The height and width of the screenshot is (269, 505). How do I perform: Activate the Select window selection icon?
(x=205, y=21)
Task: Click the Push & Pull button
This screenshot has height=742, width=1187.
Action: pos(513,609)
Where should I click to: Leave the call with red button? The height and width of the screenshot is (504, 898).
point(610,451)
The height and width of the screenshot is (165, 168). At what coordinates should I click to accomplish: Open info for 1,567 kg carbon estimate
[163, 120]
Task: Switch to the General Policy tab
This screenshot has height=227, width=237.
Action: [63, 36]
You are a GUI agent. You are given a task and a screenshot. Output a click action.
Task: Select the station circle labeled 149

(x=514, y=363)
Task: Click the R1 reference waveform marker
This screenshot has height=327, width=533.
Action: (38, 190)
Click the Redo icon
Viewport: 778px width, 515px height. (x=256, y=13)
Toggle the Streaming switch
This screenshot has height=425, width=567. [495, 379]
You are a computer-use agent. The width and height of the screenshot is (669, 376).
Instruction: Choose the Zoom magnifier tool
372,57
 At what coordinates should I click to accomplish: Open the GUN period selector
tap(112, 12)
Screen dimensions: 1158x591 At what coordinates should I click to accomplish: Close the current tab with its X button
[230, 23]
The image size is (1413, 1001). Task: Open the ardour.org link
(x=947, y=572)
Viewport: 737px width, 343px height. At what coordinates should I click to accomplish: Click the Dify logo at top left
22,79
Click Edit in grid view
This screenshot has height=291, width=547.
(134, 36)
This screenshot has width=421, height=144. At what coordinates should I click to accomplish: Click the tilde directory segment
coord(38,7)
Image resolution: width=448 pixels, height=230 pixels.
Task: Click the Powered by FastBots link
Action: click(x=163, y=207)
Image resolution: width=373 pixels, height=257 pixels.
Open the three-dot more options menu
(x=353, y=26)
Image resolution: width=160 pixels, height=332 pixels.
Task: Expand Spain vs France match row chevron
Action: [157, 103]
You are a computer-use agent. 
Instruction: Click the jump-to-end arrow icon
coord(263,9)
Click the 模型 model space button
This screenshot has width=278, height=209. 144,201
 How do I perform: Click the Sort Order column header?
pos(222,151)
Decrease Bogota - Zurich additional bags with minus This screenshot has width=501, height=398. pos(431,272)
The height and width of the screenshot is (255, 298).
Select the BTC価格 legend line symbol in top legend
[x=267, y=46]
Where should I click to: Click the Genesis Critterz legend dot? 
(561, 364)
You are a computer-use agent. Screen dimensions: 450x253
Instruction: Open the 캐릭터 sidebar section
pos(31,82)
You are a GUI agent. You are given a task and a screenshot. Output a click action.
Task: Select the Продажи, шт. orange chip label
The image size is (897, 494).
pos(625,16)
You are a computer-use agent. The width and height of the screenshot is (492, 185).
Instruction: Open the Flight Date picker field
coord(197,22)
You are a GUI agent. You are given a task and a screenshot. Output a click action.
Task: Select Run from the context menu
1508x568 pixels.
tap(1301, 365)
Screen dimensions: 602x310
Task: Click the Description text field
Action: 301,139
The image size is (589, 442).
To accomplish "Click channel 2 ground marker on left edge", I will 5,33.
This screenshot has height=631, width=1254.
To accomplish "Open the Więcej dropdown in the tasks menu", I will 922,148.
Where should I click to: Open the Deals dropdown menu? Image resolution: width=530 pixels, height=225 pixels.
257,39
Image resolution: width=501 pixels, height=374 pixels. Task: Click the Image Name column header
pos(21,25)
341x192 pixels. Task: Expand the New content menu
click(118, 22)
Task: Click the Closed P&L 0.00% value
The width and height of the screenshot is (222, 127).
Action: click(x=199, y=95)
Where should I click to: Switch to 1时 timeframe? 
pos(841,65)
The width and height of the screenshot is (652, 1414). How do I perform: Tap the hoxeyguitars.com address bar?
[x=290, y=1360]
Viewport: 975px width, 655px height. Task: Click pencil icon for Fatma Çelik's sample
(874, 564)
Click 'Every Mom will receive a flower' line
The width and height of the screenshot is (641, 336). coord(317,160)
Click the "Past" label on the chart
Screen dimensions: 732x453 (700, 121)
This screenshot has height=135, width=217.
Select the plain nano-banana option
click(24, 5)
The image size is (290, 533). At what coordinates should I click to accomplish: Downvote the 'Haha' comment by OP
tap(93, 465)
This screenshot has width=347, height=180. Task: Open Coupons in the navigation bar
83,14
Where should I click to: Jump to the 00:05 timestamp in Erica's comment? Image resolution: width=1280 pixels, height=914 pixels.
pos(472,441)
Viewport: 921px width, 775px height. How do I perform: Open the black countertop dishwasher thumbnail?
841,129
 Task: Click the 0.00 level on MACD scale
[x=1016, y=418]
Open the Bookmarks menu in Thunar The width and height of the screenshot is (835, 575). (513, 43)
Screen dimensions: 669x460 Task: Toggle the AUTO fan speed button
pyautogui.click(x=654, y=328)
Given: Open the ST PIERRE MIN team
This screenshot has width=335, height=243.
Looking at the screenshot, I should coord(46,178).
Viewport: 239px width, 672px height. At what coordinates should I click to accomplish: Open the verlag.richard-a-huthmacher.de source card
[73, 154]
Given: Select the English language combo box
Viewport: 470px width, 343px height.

* * * * * * * * *

About this task — Retype the material above exactly as given.

Solution for this exercise —
The height and width of the screenshot is (269, 505). How do I perform: Activate the Select window selection icon?
(x=205, y=21)
Task: Click the Push & Pull button
This screenshot has height=742, width=1187.
Action: pos(513,609)
Where should I click to: Leave the call with red button? The height and width of the screenshot is (504, 898).
point(610,451)
The height and width of the screenshot is (165, 168). At what coordinates should I click to accomplish: Open info for 1,567 kg carbon estimate
[163, 120]
Task: Switch to the General Policy tab
This screenshot has height=227, width=237.
Action: [63, 36]
You are a GUI agent. You are given a task and a screenshot. Output a click action.
Task: Select the station circle labeled 149

(x=514, y=363)
Task: Click the R1 reference waveform marker
This screenshot has height=327, width=533.
Action: (38, 190)
Click the Redo icon
Viewport: 778px width, 515px height. (x=256, y=13)
Toggle the Streaming switch
This screenshot has height=425, width=567. [495, 379]
You are a computer-use agent. The width and height of the screenshot is (669, 376).
Instruction: Choose the Zoom magnifier tool
372,57
 At what coordinates should I click to accomplish: Open the GUN period selector
tap(112, 12)
Screen dimensions: 1158x591 At what coordinates should I click to accomplish: Close the current tab with its X button
[230, 23]
The image size is (1413, 1001). Task: Open the ardour.org link
(x=947, y=572)
Viewport: 737px width, 343px height. At what coordinates should I click to accomplish: Click the Dify logo at top left
22,79
Click Edit in grid view
This screenshot has height=291, width=547.
(134, 36)
This screenshot has width=421, height=144. At what coordinates should I click to accomplish: Click the tilde directory segment
coord(38,7)
Image resolution: width=448 pixels, height=230 pixels.
Task: Click the Powered by FastBots link
Action: click(x=163, y=207)
Image resolution: width=373 pixels, height=257 pixels.
Open the three-dot more options menu
(x=353, y=26)
Image resolution: width=160 pixels, height=332 pixels.
Task: Expand Spain vs France match row chevron
Action: [157, 103]
You are a computer-use agent. 
Instruction: Click the jump-to-end arrow icon
coord(263,9)
Click the 模型 model space button
This screenshot has width=278, height=209. 144,201
 How do I perform: Click the Sort Order column header?
pos(222,151)
Decrease Bogota - Zurich additional bags with minus This screenshot has width=501, height=398. pos(431,272)
The height and width of the screenshot is (255, 298).
Select the BTC価格 legend line symbol in top legend
[x=267, y=46]
Where should I click to: Click the Genesis Critterz legend dot? 
(561, 364)
You are a computer-use agent. Screen dimensions: 450x253
Instruction: Open the 캐릭터 sidebar section
pos(31,82)
You are a GUI agent. You are given a task and a screenshot. Output a click action.
Task: Select the Продажи, шт. orange chip label
The image size is (897, 494).
pos(625,16)
You are a computer-use agent. The width and height of the screenshot is (492, 185).
Instruction: Open the Flight Date picker field
coord(197,22)
You are a GUI agent. You are given a task and a screenshot. Output a click action.
Task: Select Run from the context menu
1508x568 pixels.
tap(1301, 365)
Screen dimensions: 602x310
Task: Click the Description text field
Action: 301,139
The image size is (589, 442).
To accomplish "Click channel 2 ground marker on left edge", I will 5,33.
This screenshot has height=631, width=1254.
To accomplish "Open the Więcej dropdown in the tasks menu", I will 922,148.
Where should I click to: Open the Deals dropdown menu? Image resolution: width=530 pixels, height=225 pixels.
257,39
Image resolution: width=501 pixels, height=374 pixels. Task: Click the Image Name column header
pos(21,25)
341x192 pixels. Task: Expand the New content menu
click(118, 22)
Task: Click the Closed P&L 0.00% value
The width and height of the screenshot is (222, 127).
Action: click(x=199, y=95)
Where should I click to: Switch to 1时 timeframe? 
pos(841,65)
The width and height of the screenshot is (652, 1414). How do I perform: Tap the hoxeyguitars.com address bar?
[x=290, y=1360]
Viewport: 975px width, 655px height. Task: Click pencil icon for Fatma Çelik's sample
(874, 564)
Click 'Every Mom will receive a flower' line
The width and height of the screenshot is (641, 336). coord(317,160)
Click the "Past" label on the chart
Screen dimensions: 732x453 (700, 121)
This screenshot has height=135, width=217.
Select the plain nano-banana option
click(24, 5)
The image size is (290, 533). At what coordinates should I click to accomplish: Downvote the 'Haha' comment by OP
tap(93, 465)
This screenshot has width=347, height=180. Task: Open Coupons in the navigation bar
83,14
Where should I click to: Jump to the 00:05 timestamp in Erica's comment? Image resolution: width=1280 pixels, height=914 pixels.
pos(472,441)
Viewport: 921px width, 775px height. How do I perform: Open the black countertop dishwasher thumbnail?
841,129
 Task: Click the 0.00 level on MACD scale
[x=1016, y=418]
Open the Bookmarks menu in Thunar The width and height of the screenshot is (835, 575). (513, 43)
Screen dimensions: 669x460 Task: Toggle the AUTO fan speed button
pyautogui.click(x=654, y=328)
Given: Open the ST PIERRE MIN team
This screenshot has width=335, height=243.
Looking at the screenshot, I should coord(46,178).
Viewport: 239px width, 672px height. At what coordinates should I click to accomplish: Open the verlag.richard-a-huthmacher.de source card
[73, 154]
Given: Select the English language combo box
Viewport: 470px width, 343px height.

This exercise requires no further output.